Custom Optimisers and Projections in Flux/Zygote: Is There a Canonical Way?

Hi everyone,

After spending quite some time solving inverse problems in optics with custom tools and manual algorithmic differentiation, I’ve recently been exploring more canonical approaches using modern ML frameworks.

Since I’m working in Julia, I tried both Lux and Flux and eventually settled on Flux. I’ve also started comparing manual AD to Zygote’s automatic differentiation, including hybrid approaches with custom rules. So far, it’s been great — but I’ve run into a couple of missing features in Optimisers.jl that I wanted to ask the community about.

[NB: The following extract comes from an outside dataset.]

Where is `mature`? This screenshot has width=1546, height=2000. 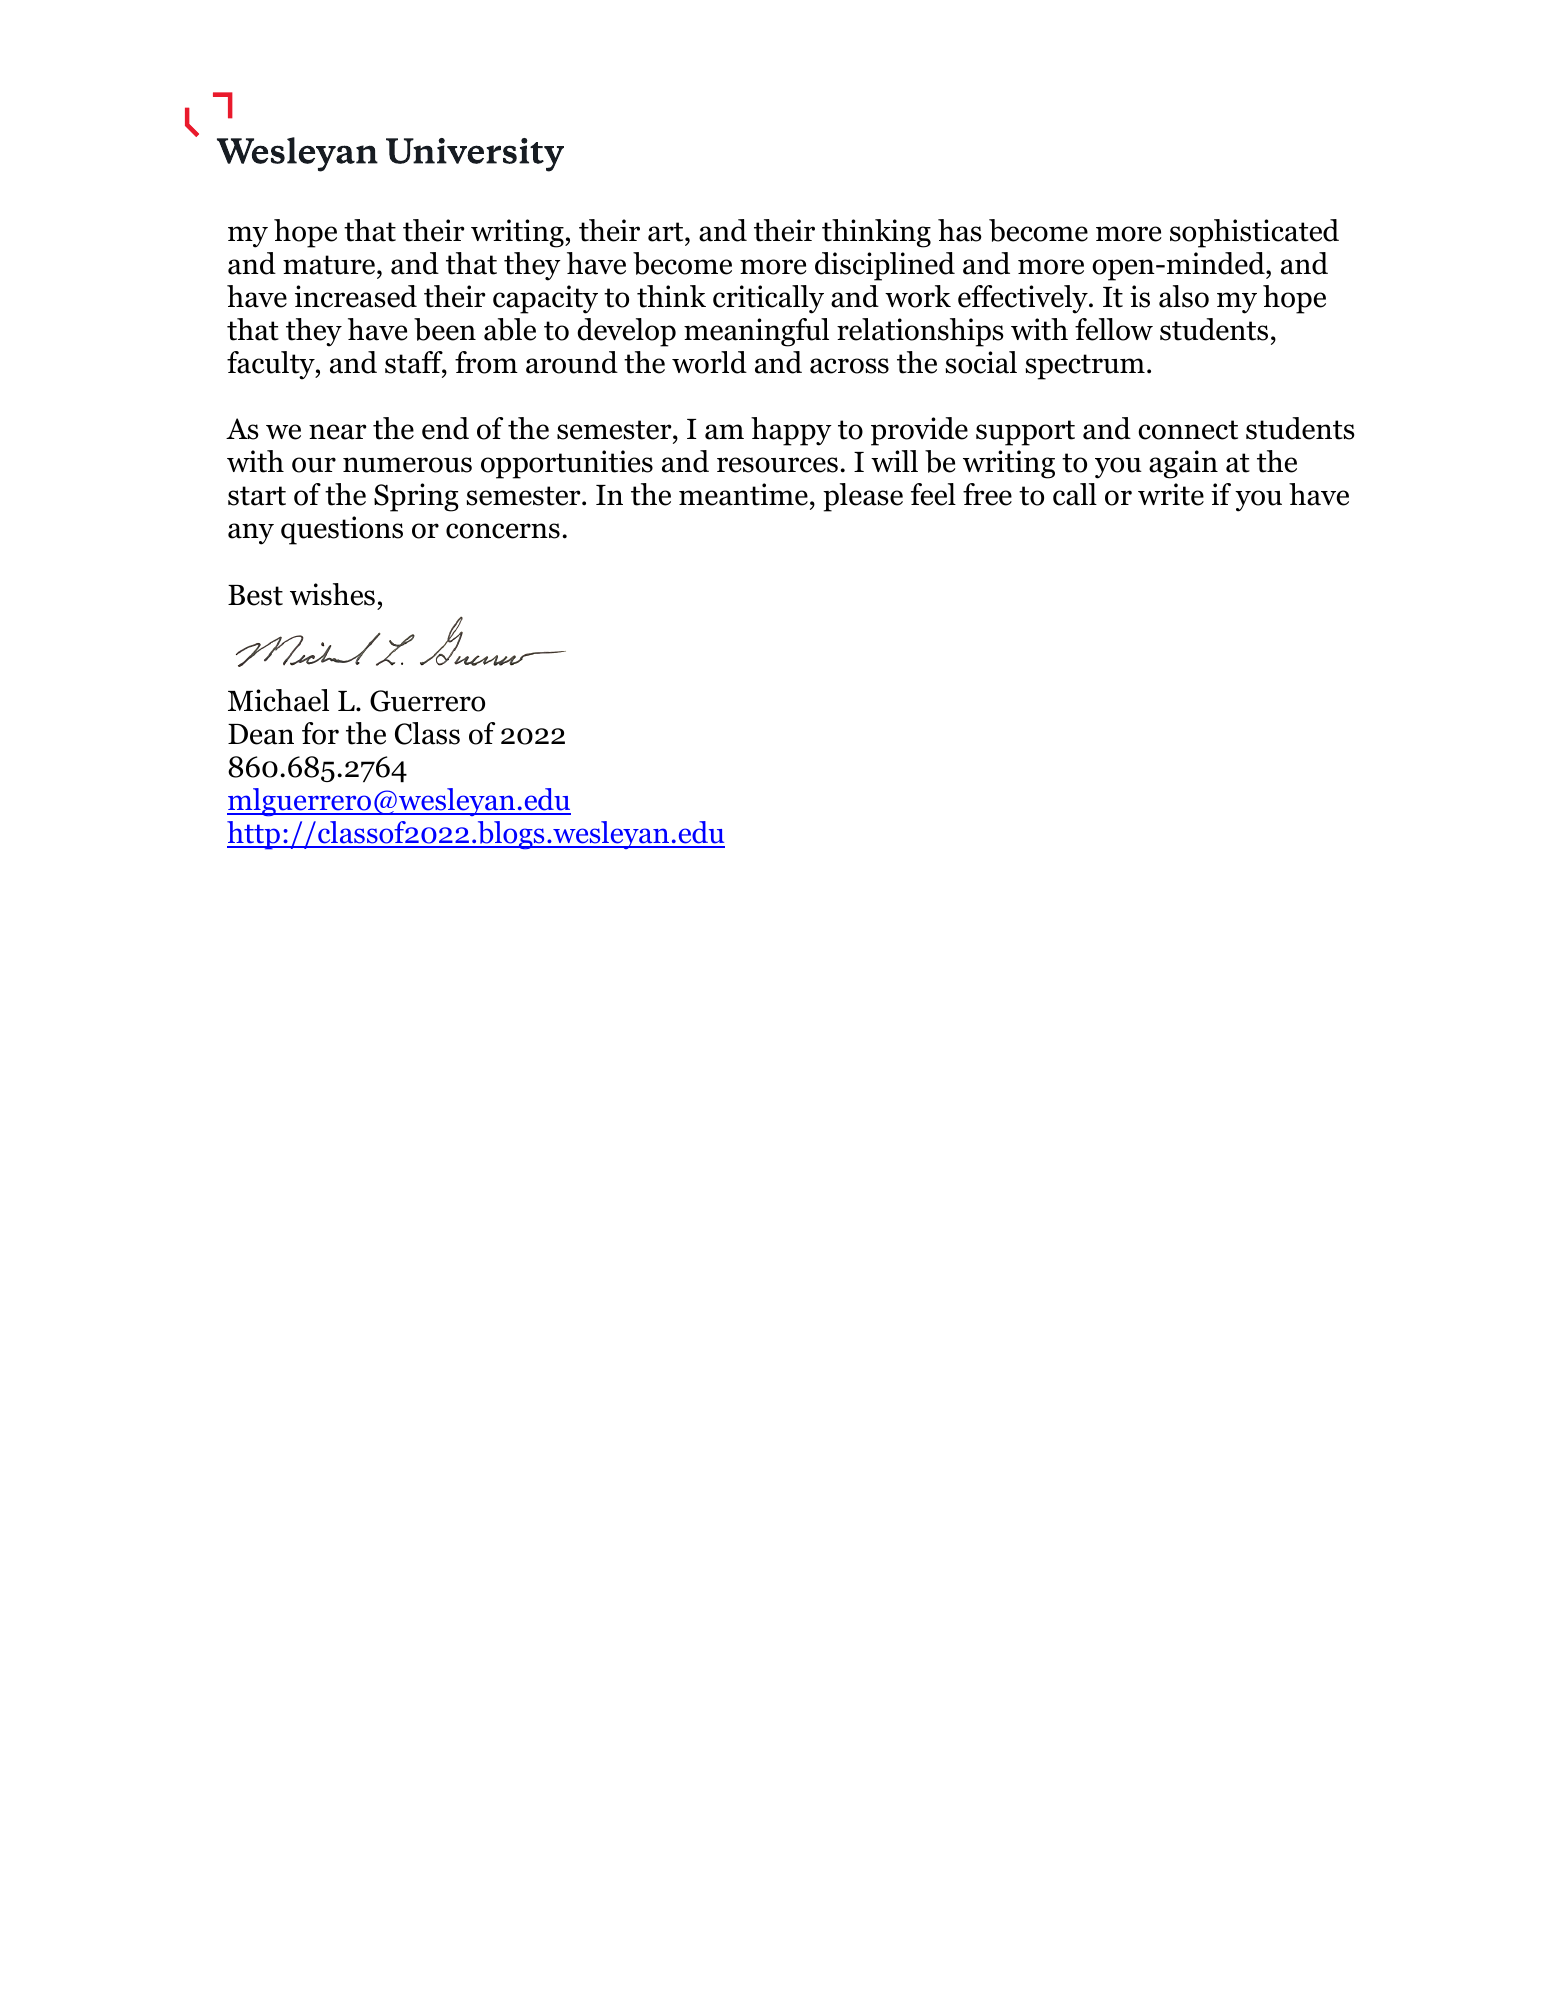
mature is located at coordinates (330, 265).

Specifically, I’m wondering if the following are supported (or planned), or if I’d need to stick with my own extensions:

  1. The ability to assign different optimisers to different trainable parameters, similar to optax.transforms.partition in JAX.
  2. The ability to apply a projection or prox operator after each update, potentially with a different projection per parameter (useful in proximal gradient descent).

Thanks to Julia’s multiple dispatch, I was able to quickly prototype something that works well for my case without modifying the source of Optimisers.jl. Here’s a simplified sketch of the approach:

function Optimisers.setup(rules::IdDict{K,<:AbstractRule}, default_rule::AbstractRule, model) where K
    cache = IdDict()
    Optimisers._setup(rules, default_rule, model; cache)
end

function Optimisers._setup(rules, default_rule, x; cache)
    ...
end

struct ProxRule{R <: AbstractRule} <: AbstractRule
    rule :: R
    prox! :: Function
end

function Optimisers.apply!(o::ProxRule, state, x, x̄)
    return apply!(o.rule, state, x, x̄)
end

Optimisers.init(o::ProxRule, x::AbstractArray) = init(o.rule, x)

function Optimisers._update!(ℓ::Leaf{<:ProxRule,S}, x; grads, params) where S
    ...
    subtract!(x, x̄′)
    ℓ.rule.prox!(x)
end

I’m also comparing the Flux + Zygote + Optimisers to Equinox + JAX + Optax, and I noticed that Optax provides optax.transforms.partition and optax.projections, which nicely cover these use cases. I haven’t tried writing a custom projection in Optax yet, but the partitioning transform works perfectly for what I need.

Would something like this fit in the scope of Optimisers.jl, or is there already a canonical way to achieve this pattern that I’ve missed?

Happy to hear your thoughts — and open to contributing back if there’s interest!

Thanks,
Best,
Nicolas

There isn’t a built-in way of doing these in Optimisers.jl, but as you’ve seen it’s not so hard to hack into its internals to make it do things.

To set up different rules on different parameters, this PR has a sketch of one way. Assuming that you can tell from the shape of the parameter array what to do (e.g. bias is always a vector, ndims(x)==1).

To apply some function to parameters, I’d consider just writing a recursive function:

myclamp!(model) = foreach(myclamp!, Flux.trainable(model))
myclamp!(par::AbstractArray{<:Real})  = clamp!(par, -10, 10)
myclamp!(par::AbstractVector{<:Real})  = clamp!(par, -5, 5)  # bias

Although unlike yours you’d have to call this separately after update!.